● **Exercise requirements**
Skip the pictures. Return exactly the lines from the one containing "The image size is (456, 271)." through the end of the entries below.

══════════════════════════════

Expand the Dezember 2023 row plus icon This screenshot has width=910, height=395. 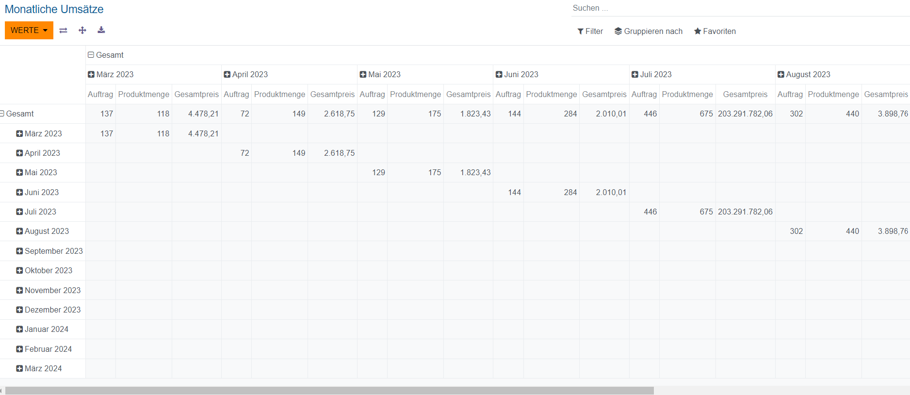19,310
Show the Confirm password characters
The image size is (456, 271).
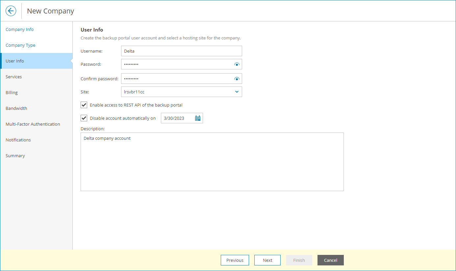(237, 79)
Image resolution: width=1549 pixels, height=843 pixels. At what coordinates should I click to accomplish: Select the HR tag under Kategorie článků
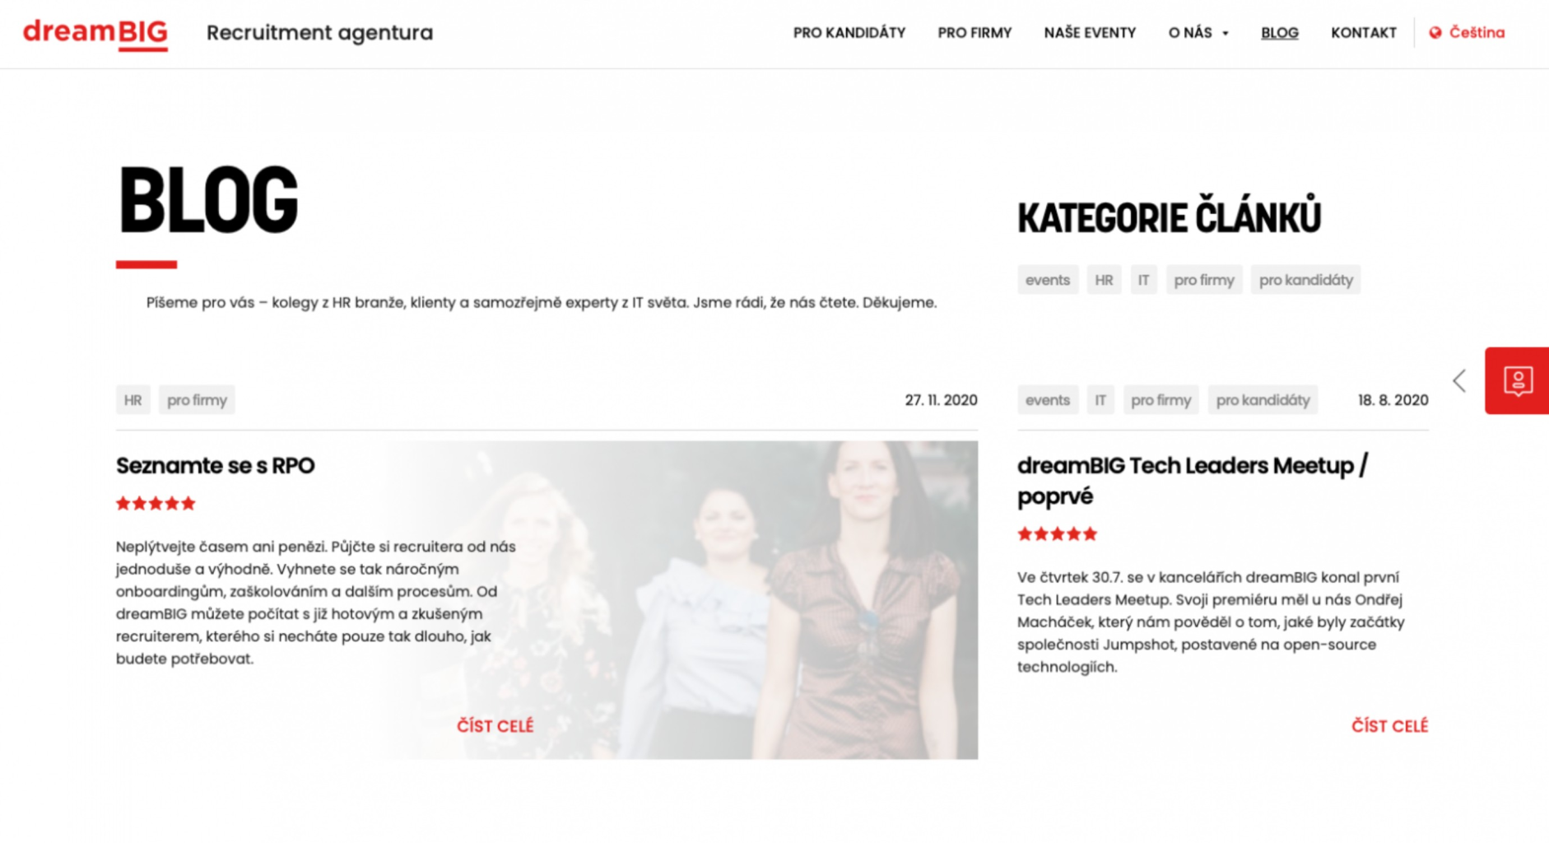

══════════════════════════════

● **Response to this exercise**
The image size is (456, 271).
(237, 79)
Image resolution: width=1549 pixels, height=843 pixels. At what coordinates should I click to accomplish: Select the HR tag under Kategorie článků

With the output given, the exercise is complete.